**YOUR TASK**
Find the line containing "Task: Select Podatki in the Firma section" in the listing below. Repeat it exactly, along with each following line up to and including the one containing "The height and width of the screenshot is (535, 780).".

○ ○ ○

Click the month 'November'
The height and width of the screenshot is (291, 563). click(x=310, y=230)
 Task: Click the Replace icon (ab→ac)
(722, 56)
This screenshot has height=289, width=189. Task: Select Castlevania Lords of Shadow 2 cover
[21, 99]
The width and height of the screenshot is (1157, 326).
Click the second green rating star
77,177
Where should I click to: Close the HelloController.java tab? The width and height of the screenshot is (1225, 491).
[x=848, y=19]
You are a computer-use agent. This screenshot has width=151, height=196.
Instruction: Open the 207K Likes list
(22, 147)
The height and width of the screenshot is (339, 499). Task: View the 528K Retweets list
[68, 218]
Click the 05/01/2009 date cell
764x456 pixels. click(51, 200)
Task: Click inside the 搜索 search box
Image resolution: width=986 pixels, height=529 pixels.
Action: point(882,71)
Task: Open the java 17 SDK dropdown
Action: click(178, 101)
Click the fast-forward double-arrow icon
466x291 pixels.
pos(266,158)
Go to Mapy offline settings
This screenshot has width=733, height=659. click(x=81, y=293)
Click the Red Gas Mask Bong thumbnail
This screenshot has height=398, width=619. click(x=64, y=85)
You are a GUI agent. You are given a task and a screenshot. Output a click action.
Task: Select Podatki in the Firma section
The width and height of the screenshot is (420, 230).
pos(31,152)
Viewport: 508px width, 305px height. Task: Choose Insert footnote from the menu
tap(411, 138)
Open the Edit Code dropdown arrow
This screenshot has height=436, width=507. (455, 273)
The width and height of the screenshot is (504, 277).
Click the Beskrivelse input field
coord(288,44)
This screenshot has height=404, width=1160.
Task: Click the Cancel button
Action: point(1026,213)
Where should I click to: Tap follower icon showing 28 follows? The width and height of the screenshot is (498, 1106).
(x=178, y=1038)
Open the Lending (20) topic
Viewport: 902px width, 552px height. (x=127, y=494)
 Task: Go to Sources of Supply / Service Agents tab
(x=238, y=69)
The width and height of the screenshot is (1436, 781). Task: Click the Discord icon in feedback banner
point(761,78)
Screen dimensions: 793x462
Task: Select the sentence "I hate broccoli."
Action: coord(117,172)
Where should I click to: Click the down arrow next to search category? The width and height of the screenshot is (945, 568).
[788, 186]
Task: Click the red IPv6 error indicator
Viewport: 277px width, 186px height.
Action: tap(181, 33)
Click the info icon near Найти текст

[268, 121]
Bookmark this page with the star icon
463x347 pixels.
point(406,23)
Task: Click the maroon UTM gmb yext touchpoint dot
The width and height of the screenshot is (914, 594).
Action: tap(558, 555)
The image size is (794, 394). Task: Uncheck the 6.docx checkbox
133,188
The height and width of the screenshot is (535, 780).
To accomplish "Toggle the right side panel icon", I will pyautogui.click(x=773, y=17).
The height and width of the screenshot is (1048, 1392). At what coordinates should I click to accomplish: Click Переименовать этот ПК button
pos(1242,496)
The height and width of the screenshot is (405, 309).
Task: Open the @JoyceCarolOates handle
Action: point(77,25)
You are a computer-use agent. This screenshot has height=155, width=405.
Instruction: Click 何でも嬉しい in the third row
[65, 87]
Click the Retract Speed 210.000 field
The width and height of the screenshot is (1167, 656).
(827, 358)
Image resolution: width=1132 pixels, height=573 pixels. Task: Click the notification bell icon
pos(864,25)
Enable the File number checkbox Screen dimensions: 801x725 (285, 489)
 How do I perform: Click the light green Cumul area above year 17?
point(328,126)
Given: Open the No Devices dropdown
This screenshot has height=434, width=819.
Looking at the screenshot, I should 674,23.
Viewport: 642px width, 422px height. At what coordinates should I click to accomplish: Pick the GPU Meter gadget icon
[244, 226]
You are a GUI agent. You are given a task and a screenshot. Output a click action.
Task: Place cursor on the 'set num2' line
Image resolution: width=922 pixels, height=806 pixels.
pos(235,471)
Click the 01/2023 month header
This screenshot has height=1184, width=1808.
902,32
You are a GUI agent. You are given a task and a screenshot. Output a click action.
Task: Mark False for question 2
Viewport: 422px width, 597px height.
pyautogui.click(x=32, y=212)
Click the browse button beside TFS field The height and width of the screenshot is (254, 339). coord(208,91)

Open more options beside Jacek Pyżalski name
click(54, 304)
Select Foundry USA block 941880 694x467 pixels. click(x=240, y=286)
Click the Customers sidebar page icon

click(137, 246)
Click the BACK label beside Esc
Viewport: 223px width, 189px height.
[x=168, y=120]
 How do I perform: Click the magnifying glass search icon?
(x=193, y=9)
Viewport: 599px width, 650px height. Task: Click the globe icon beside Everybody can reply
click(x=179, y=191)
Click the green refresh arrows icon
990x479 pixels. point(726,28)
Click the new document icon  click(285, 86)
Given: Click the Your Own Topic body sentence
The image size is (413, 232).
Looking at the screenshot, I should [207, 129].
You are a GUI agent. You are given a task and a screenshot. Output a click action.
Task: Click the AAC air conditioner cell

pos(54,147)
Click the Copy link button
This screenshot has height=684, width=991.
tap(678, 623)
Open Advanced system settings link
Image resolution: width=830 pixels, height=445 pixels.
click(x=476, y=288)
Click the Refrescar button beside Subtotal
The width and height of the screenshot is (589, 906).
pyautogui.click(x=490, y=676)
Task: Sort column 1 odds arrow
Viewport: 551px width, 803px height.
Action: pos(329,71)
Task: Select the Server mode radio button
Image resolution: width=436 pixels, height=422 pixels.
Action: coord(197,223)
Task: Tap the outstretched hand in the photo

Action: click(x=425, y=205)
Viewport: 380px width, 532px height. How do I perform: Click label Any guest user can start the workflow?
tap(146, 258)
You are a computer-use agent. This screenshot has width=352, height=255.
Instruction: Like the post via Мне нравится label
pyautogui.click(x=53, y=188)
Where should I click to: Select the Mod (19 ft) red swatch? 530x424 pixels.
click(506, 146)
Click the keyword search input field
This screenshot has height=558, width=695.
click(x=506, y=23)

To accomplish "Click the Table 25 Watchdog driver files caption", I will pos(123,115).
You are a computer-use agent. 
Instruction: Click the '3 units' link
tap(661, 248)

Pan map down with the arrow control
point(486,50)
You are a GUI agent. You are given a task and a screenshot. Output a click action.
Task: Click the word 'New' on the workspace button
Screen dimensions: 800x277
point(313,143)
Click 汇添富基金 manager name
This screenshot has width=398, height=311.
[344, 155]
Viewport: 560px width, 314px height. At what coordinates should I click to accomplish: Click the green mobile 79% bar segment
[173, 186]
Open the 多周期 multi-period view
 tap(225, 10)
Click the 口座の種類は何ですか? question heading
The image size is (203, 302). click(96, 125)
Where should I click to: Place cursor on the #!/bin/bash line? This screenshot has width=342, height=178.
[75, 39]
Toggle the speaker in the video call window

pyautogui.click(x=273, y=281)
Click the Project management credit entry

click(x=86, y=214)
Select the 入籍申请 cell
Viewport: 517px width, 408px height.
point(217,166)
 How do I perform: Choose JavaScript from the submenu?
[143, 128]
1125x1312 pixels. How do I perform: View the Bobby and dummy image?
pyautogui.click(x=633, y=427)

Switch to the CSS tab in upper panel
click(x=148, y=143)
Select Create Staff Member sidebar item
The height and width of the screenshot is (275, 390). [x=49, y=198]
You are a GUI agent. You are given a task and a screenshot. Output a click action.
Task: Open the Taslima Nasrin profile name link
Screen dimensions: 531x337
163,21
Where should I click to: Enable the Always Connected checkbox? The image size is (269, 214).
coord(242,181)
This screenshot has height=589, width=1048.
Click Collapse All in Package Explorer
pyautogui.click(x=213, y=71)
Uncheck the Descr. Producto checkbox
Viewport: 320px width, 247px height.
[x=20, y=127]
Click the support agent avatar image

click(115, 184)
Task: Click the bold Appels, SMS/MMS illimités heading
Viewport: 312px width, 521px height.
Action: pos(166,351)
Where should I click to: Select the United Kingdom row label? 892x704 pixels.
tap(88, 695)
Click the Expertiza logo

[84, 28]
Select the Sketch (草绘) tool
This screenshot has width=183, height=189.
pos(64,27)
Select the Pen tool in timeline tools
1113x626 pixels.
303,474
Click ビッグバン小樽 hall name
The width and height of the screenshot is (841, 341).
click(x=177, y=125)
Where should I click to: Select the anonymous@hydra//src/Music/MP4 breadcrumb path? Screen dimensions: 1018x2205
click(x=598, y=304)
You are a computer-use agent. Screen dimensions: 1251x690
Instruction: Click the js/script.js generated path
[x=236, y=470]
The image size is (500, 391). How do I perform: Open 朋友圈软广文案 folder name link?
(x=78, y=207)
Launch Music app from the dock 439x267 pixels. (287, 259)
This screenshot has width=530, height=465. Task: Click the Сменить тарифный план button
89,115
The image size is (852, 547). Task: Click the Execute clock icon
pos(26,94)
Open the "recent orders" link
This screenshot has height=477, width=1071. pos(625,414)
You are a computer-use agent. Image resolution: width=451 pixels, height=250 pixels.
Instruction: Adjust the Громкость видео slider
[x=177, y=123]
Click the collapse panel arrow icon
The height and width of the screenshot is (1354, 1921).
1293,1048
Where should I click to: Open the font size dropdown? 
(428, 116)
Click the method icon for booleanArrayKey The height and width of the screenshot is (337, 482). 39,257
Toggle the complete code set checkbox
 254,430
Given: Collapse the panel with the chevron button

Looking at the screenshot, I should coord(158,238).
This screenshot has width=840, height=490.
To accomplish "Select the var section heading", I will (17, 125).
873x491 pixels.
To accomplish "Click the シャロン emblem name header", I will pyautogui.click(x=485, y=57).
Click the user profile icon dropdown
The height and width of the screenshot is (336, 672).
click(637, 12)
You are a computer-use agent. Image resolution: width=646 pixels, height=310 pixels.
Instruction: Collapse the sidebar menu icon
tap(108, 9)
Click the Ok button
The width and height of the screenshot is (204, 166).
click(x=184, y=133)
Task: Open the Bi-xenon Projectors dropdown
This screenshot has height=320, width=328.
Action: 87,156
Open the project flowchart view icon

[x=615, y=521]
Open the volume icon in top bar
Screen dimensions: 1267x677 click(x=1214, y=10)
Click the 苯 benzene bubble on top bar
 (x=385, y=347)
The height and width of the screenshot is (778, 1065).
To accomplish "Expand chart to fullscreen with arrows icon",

○ ○ ○

**RESPONSE TO THE EXERCISE**
Task: Select Podatki in the Firma section
The width and height of the screenshot is (420, 230).
pos(31,152)
Viewport: 508px width, 305px height. Task: Choose Insert footnote from the menu
tap(411, 138)
Open the Edit Code dropdown arrow
This screenshot has height=436, width=507. (455, 273)
The width and height of the screenshot is (504, 277).
Click the Beskrivelse input field
coord(288,44)
This screenshot has height=404, width=1160.
Task: Click the Cancel button
Action: point(1026,213)
Where should I click to: Tap follower icon showing 28 follows? The width and height of the screenshot is (498, 1106).
(x=178, y=1038)
Open the Lending (20) topic
Viewport: 902px width, 552px height. (x=127, y=494)
 Task: Go to Sources of Supply / Service Agents tab
(x=238, y=69)
The width and height of the screenshot is (1436, 781). Task: Click the Discord icon in feedback banner
point(761,78)
Screen dimensions: 793x462
Task: Select the sentence "I hate broccoli."
Action: coord(117,172)
Where should I click to: Click the down arrow next to search category? The width and height of the screenshot is (945, 568).
[788, 186]
Task: Click the red IPv6 error indicator
Viewport: 277px width, 186px height.
Action: tap(181, 33)
Click the info icon near Найти текст

[268, 121]
Bookmark this page with the star icon
463x347 pixels.
point(406,23)
Task: Click the maroon UTM gmb yext touchpoint dot
The width and height of the screenshot is (914, 594).
Action: tap(558, 555)
The image size is (794, 394). Task: Uncheck the 6.docx checkbox
133,188
The height and width of the screenshot is (535, 780).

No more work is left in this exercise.